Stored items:
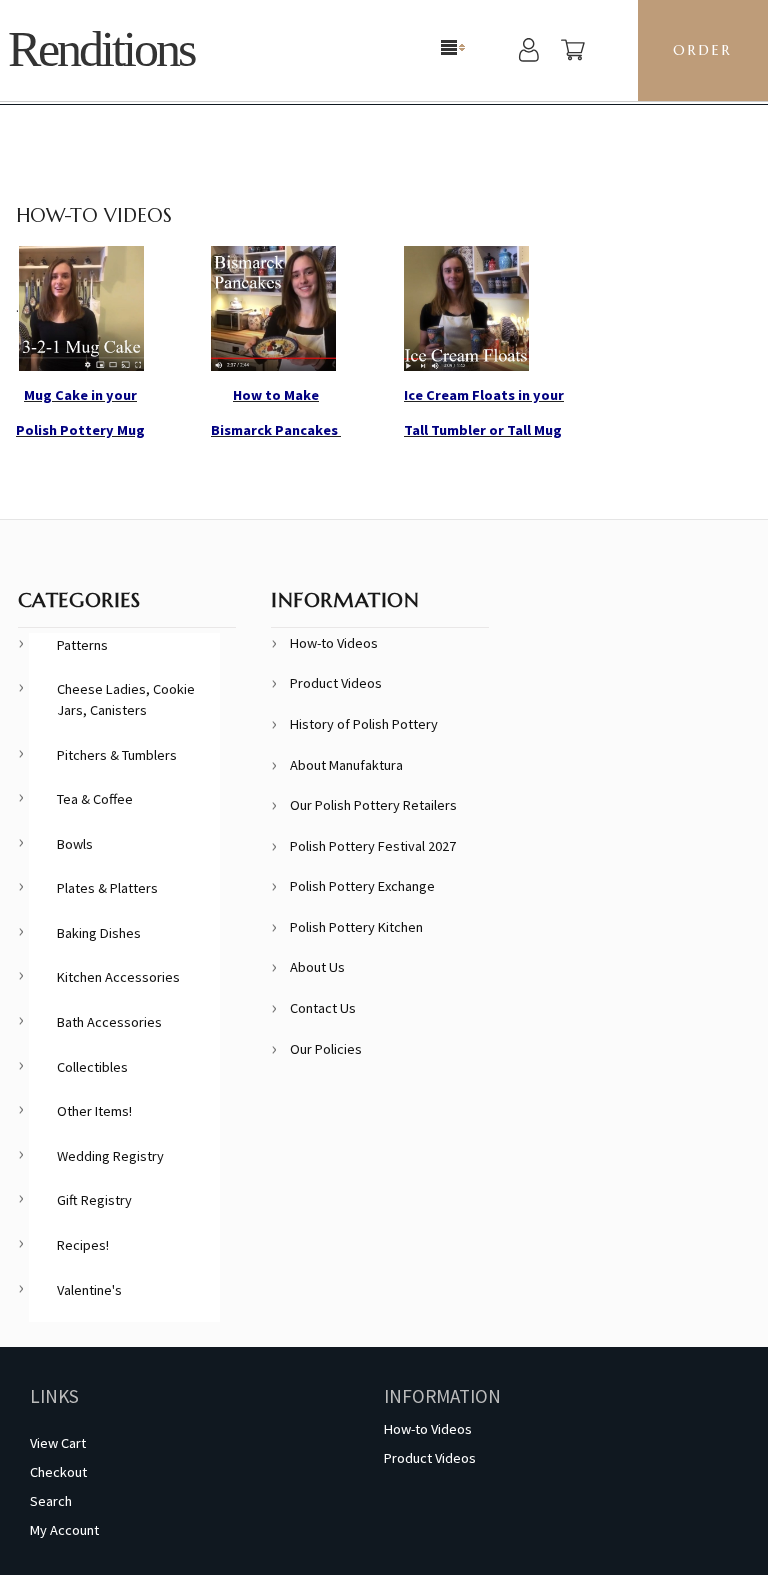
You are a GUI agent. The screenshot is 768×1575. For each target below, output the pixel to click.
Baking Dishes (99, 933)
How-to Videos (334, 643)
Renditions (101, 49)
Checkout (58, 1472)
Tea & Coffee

What needs to be done>
No pictures belong in the copy; output every record exactly.

Solution to the problem>
You are a GUI agent. The screenshot is 768×1575. For each target below, output the pixel to click.
Baking Dishes (99, 933)
How-to Videos (334, 643)
Renditions (101, 49)
Checkout (58, 1472)
Tea & Coffee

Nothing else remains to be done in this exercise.